We got here because too many good people put their head in the sand

Negligence is not only a vice — sometimes it’s a crime.

Photo by Melanie Kreutz/Unsplash/Creative Commons

(RNS) — Last week, in anticipation of Michigan’s upcoming vote on abortion laws in that state, NPR aired a story featuring interviews of abortion patients inside a Detroit abortion clinic. The report included an audio recording of one of the patients, who was 11 weeks pregnant, undergoing a suction abortion. The story was headed by a warning that some listeners would find the audio disturbing, and indeed many did. Among the most vocal objections were those by conservative news outlets and abortion opponents.

Yet, having been involved in the pro-life movement for years, I was thinking about how much we on the pro-life side have relied on letting people see the reality of abortion. In fact, my own conversion to the pro-life view was the direct result of watching a video of a first-trimester abortion procedure shown via ultrasound. Pro-lifers have used this video widely over the years in an effort to educate people about abortion and to change their minds. It worked with me.

While the NPR reporter clearly had a different purpose in mind — at one point, she unironically compares the abortion procedure to childbirth — the ultimate effect the story will have on listeners remains to be seen.


Indeed, the facts of the report, particularly the controversial audio of the procedure, lay bare (whether intentionally or not) some very uncomfortable truths. Foremost among these is that the woman undergoing the procedure is clearly in distress, moaning throughout. “I can’t,” she says at one point, in response to the pain. But one of the clinic staff assures her she can.

“This is what hell sounds like,” one pro-life leader later observed. It’s hard to believe anyone who hears it could disagree. Women (and their unborn babies) really do deserve better.

As disturbing as this story is, along with so many others, we must not turn a deaf ear or a blind eye to any kind of suffering or injustice.

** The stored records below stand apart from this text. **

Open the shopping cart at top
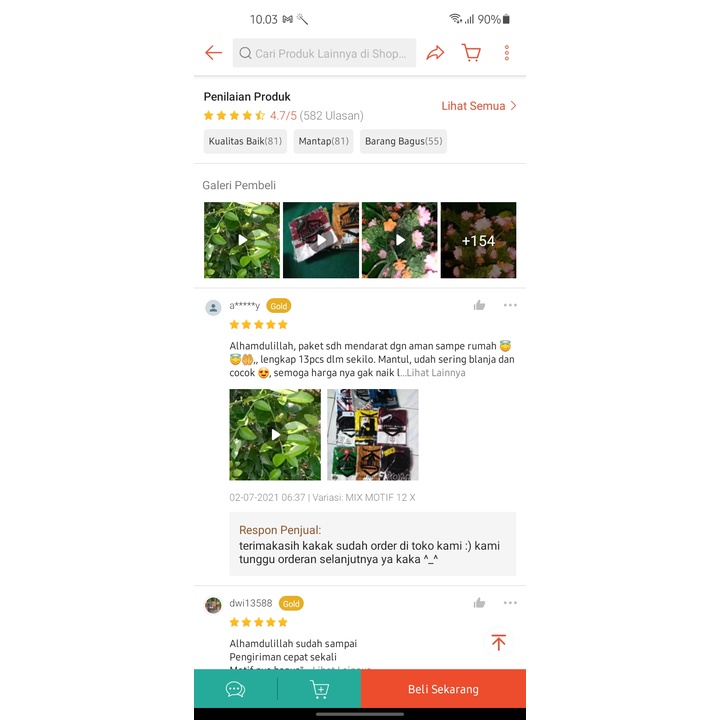This screenshot has height=720, width=720. (471, 53)
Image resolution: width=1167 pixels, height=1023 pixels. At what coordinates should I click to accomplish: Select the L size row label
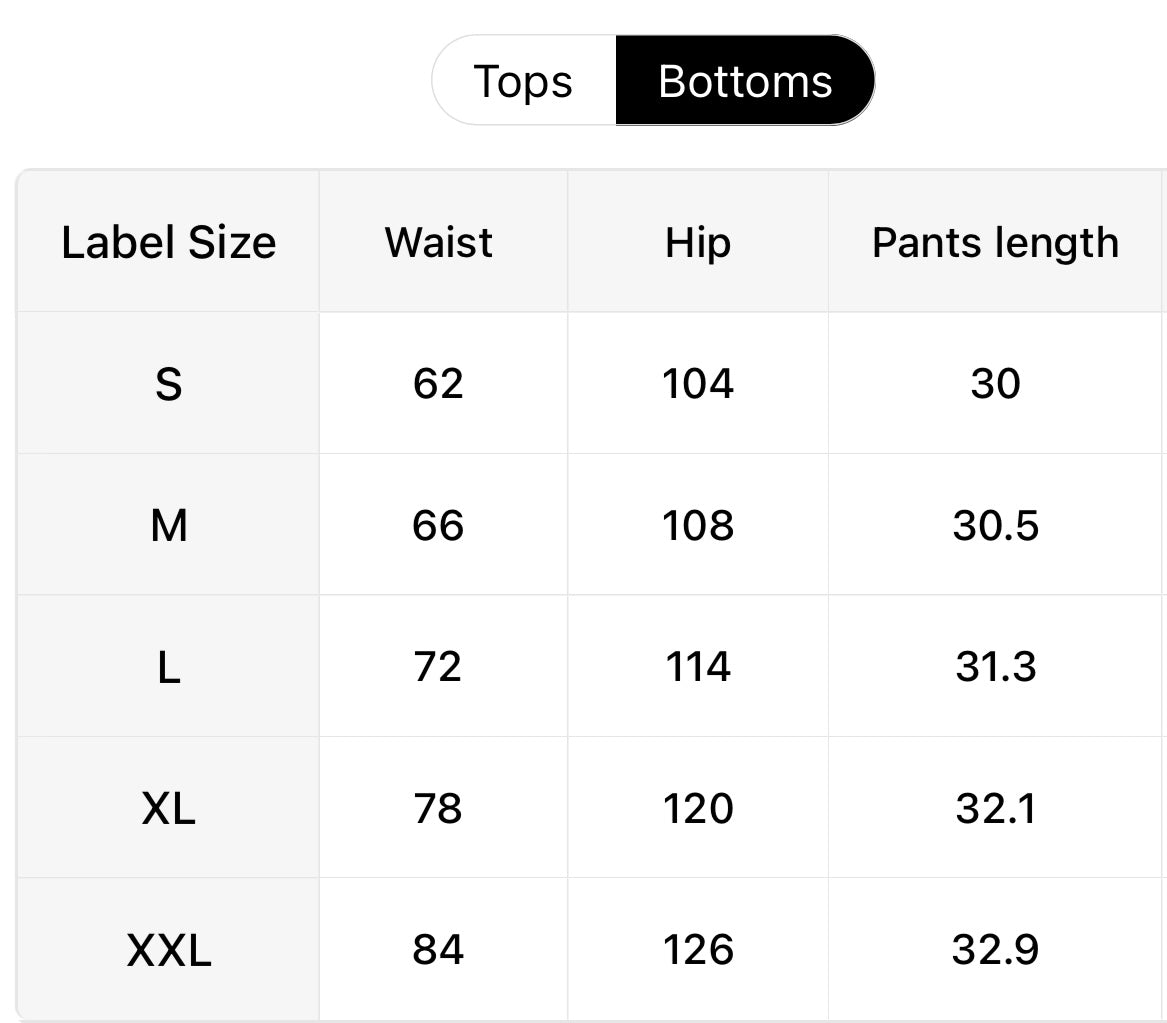coord(168,667)
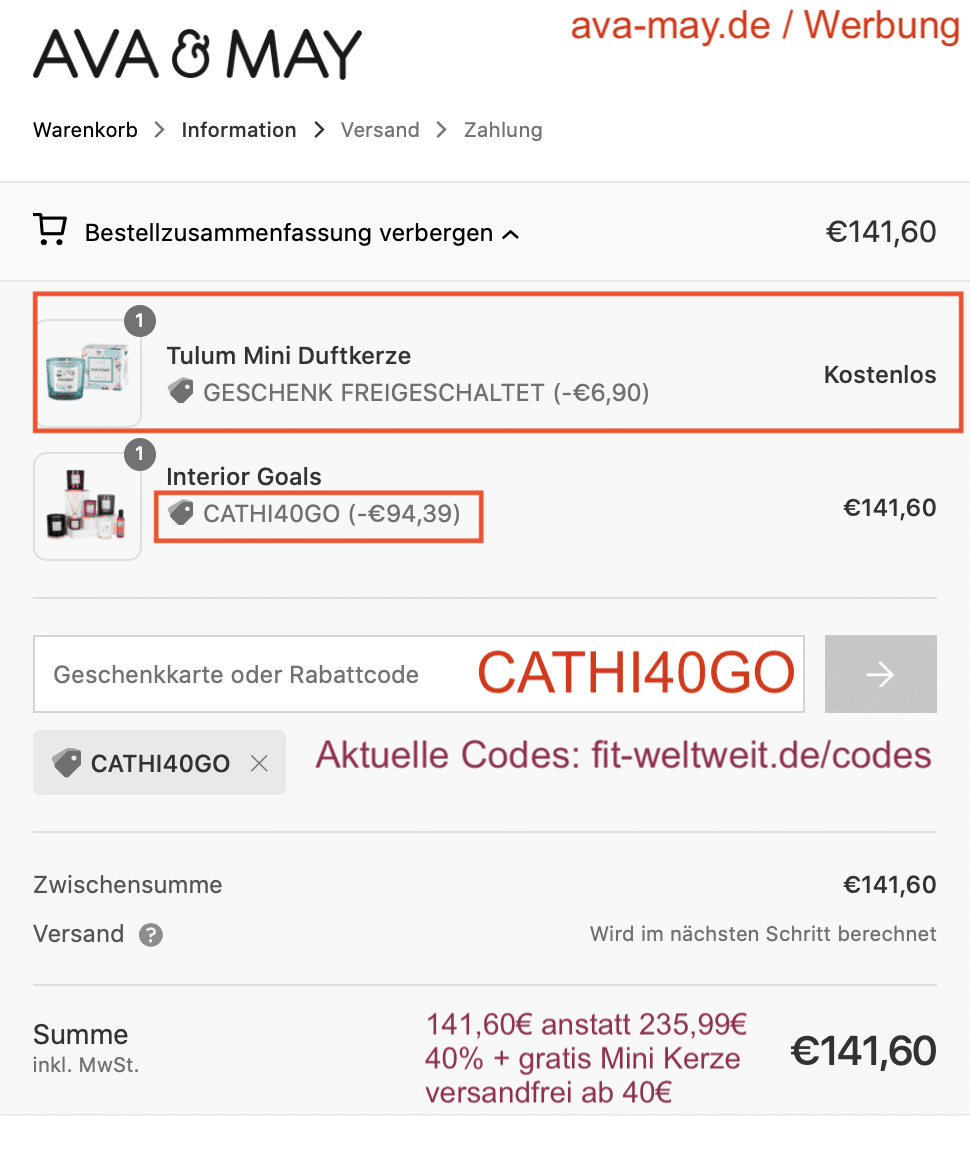Viewport: 970px width, 1151px height.
Task: Focus the Geschenkkarte oder Rabattcode field
Action: click(x=419, y=674)
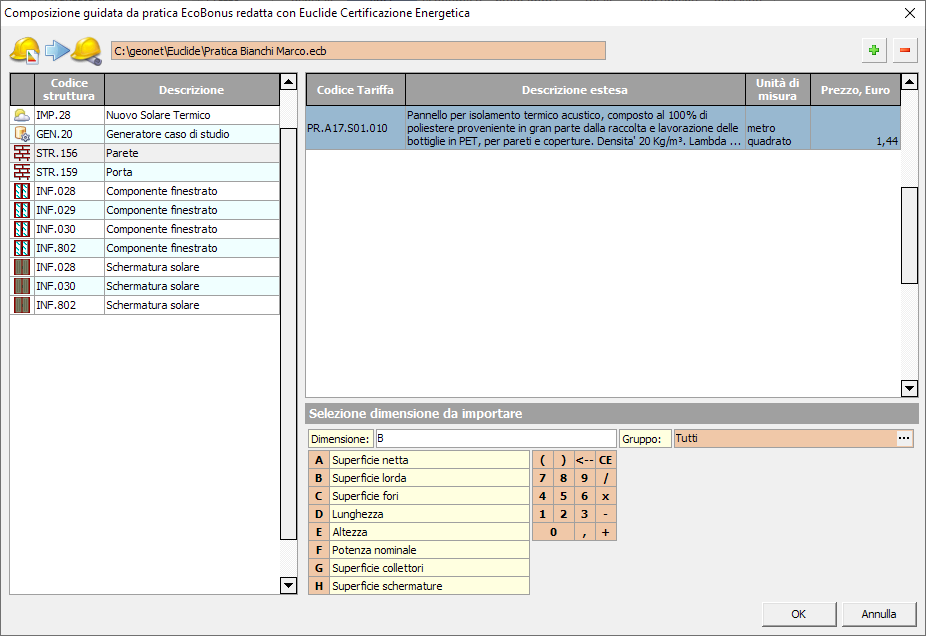Click into the Dimensione input field
This screenshot has width=926, height=636.
495,439
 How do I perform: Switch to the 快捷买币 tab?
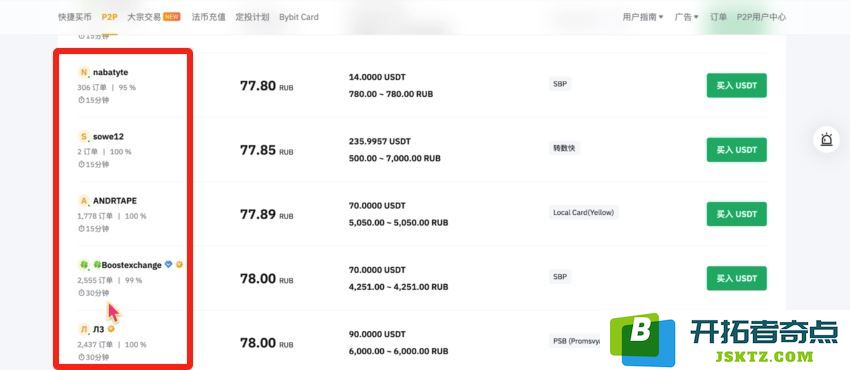tap(75, 17)
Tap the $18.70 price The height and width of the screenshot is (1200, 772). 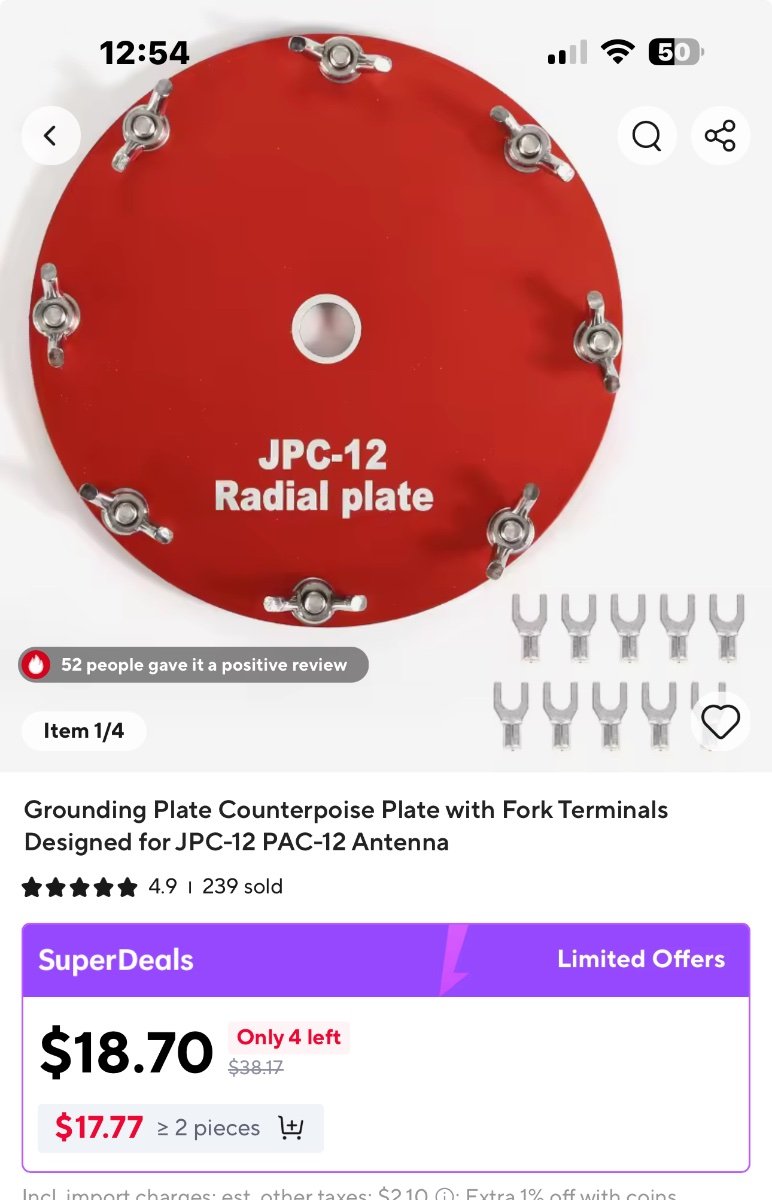point(127,1052)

Photo by Maria Oswalt/Unsplash/Creative Commons

Photo by Maria Oswalt/Unsplash/Creative Commons

Hardly a day passes without the news communicating the sights and sounds of people being killed, whether it’s a recording of shots fired on children in the Uvalde classroom, images of bodies tortured and executed in Ukraine, video footage of men chasing down a jogger in a truck and shooting him like an animal, or police body camera footage showing what should have been an uneventful arrest turning into manslaughter — or worse.

In the face of horror after horror, it’s easy to go from overwhelmed to utterly numb.

Nevertheless, we must not look away.

I was asked recently, following a talk I gave on the need for reform in the church, to name a way in which pastors and leaders enable corruption and abuse. My answer was that it happens most often simply when people put their heads in the sand.


Sometimes people do this because the innocence that accompanies ignorance is much pleasanter than the pain that comes from facing ugly truths. Truly, it’s only human to not want to witness the worst in others.

On the other hand, some look away more strategically, as a way to maintain what some would term plausible deniability. Plausible deniability can be a way to not take responsibility for wrongdoing by claiming ignorance of it. Perhaps the most pervasive form of plausible deniability is one of the most subtle: casting doubt on the messenger, whether that messenger is a victim, a witness or a journalist. I cannot count, for example, the number of times I’ve been told that some report of abusive behavior was not believed because it was made public by “the mainstream media” who are “out to destroy us.” This is just a convenient excuse for looking away.

Sometimes people look away out of a mistaken understanding of what constitutes virtue, telling themselves it’s better not to dwell on sin or that we aren’t our brother’s keeper and ought to mind our own business.  

Certainly, there is no joy in glorying in evil, whether that takes the form of enjoying the experience of titillation or of amplifying the outrage.

Yet, putting our heads in the sand rather than confronting evil is negligence. And negligence is not only a vice — sometimes it’s a crime.

The virtuous course is to face the truth soberly. Achieving this balance between indulgence and negligence is one we must all wrestle with.


Many people, for instance, have come to me about the new documentary “God Forbid,” which details the sex scandal that led to the removal of Jerry Falwell Jr. as president of Liberty University. Because I lived and worked in the midst of that controversy as it was unfolding, people have asked me whether I have watched it (I have), or whether I’ve listened to this or that related podcast (I have) or read this news story or another on the situation (I have). I take no pleasure or joy in any of it. Yet, I do feel relief in having the truth revealed.

Along with that relief, however, I feel anger and frustration at those who simply looked away. I’m now convinced by hard experience that much, if not most, evil is protected and prolonged by good people who choose not to see or hear. (I’m just as sure, truth be told, that I have been one of them.)

But we are each other’s keepers, and by God’s grace — as well as by the power of the internet, good journalism and truth tellers everywhere — it is harder and harder for us to look away.

What we do once we face suffering and injustice, of course, remains to be seen.